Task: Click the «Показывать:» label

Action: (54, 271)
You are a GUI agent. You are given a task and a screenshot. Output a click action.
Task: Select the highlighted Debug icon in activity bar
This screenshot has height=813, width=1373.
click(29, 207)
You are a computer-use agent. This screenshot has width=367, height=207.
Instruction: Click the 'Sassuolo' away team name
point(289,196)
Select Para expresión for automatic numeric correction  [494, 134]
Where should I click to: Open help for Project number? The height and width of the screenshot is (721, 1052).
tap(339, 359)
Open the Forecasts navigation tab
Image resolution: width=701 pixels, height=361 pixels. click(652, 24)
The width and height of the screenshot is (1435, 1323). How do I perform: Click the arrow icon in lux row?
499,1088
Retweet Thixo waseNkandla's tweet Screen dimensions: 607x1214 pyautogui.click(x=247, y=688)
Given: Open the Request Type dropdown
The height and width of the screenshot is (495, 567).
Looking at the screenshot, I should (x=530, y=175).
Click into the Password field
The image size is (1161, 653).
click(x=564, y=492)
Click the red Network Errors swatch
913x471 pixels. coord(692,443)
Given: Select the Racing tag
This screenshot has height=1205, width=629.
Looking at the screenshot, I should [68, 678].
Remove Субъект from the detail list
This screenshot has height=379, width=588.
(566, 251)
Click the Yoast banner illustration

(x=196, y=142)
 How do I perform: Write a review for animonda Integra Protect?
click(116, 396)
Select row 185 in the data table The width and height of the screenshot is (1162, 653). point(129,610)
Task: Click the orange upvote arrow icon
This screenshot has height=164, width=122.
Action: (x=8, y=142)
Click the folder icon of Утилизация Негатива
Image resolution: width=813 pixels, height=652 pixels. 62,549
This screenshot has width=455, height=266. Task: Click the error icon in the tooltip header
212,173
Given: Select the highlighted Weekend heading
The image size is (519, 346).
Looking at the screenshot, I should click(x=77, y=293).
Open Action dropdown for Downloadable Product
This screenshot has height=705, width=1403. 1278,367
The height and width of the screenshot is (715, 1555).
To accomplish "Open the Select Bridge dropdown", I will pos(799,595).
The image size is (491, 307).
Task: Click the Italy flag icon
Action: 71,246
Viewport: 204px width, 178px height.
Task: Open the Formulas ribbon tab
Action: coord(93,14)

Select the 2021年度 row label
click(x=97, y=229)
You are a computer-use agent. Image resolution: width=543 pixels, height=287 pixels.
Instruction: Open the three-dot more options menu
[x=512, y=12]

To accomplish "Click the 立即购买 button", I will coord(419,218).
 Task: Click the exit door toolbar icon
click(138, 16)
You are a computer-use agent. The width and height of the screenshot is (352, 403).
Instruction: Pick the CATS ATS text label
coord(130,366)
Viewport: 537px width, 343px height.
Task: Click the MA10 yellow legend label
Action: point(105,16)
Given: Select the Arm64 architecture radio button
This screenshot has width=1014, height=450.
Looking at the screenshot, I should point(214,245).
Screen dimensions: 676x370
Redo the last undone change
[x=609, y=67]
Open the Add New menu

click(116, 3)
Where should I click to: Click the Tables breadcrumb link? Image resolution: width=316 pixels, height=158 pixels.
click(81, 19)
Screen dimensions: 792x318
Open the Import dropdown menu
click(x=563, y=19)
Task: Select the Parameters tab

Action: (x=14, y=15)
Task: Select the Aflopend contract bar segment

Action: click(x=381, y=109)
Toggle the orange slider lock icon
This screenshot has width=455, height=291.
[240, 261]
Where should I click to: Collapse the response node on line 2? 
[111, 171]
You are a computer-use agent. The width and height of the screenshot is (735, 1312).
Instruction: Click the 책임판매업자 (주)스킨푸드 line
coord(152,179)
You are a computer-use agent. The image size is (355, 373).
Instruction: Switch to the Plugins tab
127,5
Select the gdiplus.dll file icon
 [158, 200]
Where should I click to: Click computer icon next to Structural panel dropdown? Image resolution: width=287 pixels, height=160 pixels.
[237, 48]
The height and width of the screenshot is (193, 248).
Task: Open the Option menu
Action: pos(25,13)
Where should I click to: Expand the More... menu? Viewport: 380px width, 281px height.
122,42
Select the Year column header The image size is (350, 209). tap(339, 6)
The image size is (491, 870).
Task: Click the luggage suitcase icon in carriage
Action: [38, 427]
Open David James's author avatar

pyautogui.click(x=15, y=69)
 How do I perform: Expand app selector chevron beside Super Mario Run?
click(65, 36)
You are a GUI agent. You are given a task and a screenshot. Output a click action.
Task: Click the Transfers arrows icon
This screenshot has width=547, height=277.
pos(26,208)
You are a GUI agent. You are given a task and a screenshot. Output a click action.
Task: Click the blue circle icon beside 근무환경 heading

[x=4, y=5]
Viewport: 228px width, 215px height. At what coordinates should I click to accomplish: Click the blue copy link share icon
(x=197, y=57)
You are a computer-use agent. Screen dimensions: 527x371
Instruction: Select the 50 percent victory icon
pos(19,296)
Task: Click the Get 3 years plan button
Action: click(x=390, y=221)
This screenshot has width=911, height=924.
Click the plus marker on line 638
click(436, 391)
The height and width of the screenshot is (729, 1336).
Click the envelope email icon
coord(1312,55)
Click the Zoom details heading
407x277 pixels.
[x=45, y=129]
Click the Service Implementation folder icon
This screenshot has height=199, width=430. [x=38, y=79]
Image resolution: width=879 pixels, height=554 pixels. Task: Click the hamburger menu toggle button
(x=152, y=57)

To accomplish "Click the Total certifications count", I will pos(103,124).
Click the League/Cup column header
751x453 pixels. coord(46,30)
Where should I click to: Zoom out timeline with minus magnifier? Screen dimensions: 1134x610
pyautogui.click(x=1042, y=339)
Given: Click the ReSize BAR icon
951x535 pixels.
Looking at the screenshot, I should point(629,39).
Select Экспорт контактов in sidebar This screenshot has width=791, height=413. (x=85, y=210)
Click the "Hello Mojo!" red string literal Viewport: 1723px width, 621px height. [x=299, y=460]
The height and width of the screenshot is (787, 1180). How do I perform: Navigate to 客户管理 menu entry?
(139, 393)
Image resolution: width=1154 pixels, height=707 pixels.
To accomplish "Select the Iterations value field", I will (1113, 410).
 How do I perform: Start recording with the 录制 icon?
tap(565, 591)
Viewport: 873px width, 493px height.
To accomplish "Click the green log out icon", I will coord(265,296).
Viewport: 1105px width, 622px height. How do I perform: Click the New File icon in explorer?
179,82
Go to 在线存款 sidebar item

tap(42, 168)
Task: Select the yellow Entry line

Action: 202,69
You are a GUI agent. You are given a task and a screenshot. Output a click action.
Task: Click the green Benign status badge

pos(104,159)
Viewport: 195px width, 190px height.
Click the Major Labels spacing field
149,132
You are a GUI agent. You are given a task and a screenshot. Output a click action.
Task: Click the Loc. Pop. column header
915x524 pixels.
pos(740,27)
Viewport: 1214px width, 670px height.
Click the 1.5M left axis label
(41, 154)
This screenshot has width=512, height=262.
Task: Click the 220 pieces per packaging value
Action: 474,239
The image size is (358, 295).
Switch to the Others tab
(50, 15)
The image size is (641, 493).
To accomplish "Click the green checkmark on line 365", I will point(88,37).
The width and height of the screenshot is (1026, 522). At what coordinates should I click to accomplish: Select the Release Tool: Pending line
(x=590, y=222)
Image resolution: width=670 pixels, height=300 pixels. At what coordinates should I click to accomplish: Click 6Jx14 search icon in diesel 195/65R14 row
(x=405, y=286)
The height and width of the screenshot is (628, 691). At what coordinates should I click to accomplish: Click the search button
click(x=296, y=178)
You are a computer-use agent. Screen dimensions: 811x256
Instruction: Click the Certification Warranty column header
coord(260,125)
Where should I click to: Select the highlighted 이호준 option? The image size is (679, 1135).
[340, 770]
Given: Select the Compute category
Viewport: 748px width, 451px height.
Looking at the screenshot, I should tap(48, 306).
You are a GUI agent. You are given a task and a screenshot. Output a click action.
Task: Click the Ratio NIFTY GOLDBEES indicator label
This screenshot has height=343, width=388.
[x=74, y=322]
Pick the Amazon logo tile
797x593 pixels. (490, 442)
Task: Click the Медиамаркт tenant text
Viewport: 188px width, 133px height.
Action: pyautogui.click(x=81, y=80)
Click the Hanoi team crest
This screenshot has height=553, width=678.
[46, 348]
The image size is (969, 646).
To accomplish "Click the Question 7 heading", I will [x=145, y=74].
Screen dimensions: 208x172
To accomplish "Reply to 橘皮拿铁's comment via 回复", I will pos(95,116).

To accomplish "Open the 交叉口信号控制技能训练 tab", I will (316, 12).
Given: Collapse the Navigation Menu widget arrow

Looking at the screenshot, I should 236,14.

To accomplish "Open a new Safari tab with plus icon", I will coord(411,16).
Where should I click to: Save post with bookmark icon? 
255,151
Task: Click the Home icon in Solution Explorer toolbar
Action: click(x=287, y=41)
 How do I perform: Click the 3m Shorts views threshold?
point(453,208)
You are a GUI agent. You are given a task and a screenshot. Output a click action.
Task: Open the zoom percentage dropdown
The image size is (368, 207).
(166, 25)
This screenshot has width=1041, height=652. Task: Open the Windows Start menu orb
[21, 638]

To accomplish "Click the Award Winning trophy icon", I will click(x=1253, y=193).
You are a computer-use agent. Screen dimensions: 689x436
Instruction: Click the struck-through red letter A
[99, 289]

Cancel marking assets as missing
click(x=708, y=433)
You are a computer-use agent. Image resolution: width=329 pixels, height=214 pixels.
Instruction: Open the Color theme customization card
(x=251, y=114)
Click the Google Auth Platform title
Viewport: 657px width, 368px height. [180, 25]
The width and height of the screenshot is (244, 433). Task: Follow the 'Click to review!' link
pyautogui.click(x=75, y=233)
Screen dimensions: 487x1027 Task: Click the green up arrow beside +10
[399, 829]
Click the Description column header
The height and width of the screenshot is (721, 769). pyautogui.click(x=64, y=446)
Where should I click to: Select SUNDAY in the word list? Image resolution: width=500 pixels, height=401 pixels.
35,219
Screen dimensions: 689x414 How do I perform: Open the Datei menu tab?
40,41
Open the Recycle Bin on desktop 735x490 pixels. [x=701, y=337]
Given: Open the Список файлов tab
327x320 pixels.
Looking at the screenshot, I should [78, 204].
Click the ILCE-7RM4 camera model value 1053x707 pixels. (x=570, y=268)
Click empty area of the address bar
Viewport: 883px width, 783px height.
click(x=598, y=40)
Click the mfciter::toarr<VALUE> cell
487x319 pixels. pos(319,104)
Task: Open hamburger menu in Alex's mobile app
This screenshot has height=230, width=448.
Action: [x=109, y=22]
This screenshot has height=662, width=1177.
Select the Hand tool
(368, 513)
_ _ _ _ _ _ _
◆ Your objective
Extract from the records above the lines from the one containing "Instruction: Click the Certification" to the one containing "Task: Click the Ratio", both lines included, exactly as they appear and with nothing else.

◆ Exercise result
Instruction: Click the Certification Warranty column header
coord(260,125)
Where should I click to: Select the highlighted 이호준 option? The image size is (679, 1135).
[340, 770]
Given: Select the Compute category
Viewport: 748px width, 451px height.
Looking at the screenshot, I should tap(48, 306).
You are a GUI agent. You are given a task and a screenshot. Output a click action.
Task: Click the Ratio NIFTY GOLDBEES indicator label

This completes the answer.